Issue 1: My main type being used now is an ImageMeta of an AxisArray. But my underlaying “core” algorithm should of course handle both types. How can I indicate in a type signature that it can be both? In other words: I want to indicate that an AbstractArray is coming in and that it has a method “pixelspacing”. So AbstractArray would not be ok.

Issue 2: What is the standard way to convert an ArrayAxis to an Array? I was calling some Winston code that simply requires an Array and needed to convert. In the end I used convert(Array,im) which does the job but from the documentation it was not clear if this is the right way.

Issue 3: I am not sure if this is intended behavior. But if I index an ImageMeta of an AxisArray it will be an ImageMeta of an Array (so the AxisArray is lost). getindexim does what I want. However, if I index an AxisArray regularly I get an AxisArray. Thus it is tricky to write code that works on both.

I’d say posting questions here on discourse is fine; if the volume gets too large we could presumably set up an alternative to “Community.” If you’ve found an obvious bug, just report it as an issue with Images.jl or some other package.

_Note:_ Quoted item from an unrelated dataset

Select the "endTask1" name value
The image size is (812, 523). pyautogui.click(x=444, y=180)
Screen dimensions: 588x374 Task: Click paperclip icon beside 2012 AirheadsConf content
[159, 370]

I want to indicate that an AbstractArray is coming in and that it has a method “pixelspacing”. So AbstractArray would not be ok.

julia> using Images

julia> pixelspacing(rand(3,5))
(1,1)

That said, if what you’re asking is whether it’s straightforward to support only AxisArray and ImageMeta, there’s an unexported ImageMetaAxis that means “an ImageMeta formed from an AxisArray.” Try something like this:

typealias AxisArrayLike{T,N} Union{AxisArray{T,N}, ImageMetadata.ImageMetaAxis{T,N}}

What is the standard way to convert an ArrayAxis to an Array? I was calling some Winston code that simply requires an Array and needed to convert. In the end I used convert(Array,im)

That seems reasonable. Maybe even better would be to modify Winston to accept something more general than Array.

I am not sure if this is intended behavior. But if I index an ImageMeta of an AxisArray it will be an ImageMeta of an Array (so the AxisArray is lost).

That’s a bug; thanks for catching it. I don’t have time to fix right this second, can you file an issue over at ImageMetadata?

That seems reasonable. Maybe even better would be to modify Winston to accept something more general than Array.

Not sure if this is reasonable. This is the image function that at the end needs a memory block in order to interface with C. So I understand that we want AbstractArray in most cases to support images but there are exceptions

[quote=“tim.holy, post:5, topic:1786”]
julia> using Images

julia> pixelspacing(rand(3,5))
(1,1)
[/quote]

I see. But still not sure how to handle my code in a better way. Here it is:

function dosomething(a::Array, pixelspacing)
...
end
dosomething(a::AbstractImage) = dosomething(data(a), pixelspacing(a))

The intention was to also allow regular arrays going in but that the user should provide a pixelspacing in these cases.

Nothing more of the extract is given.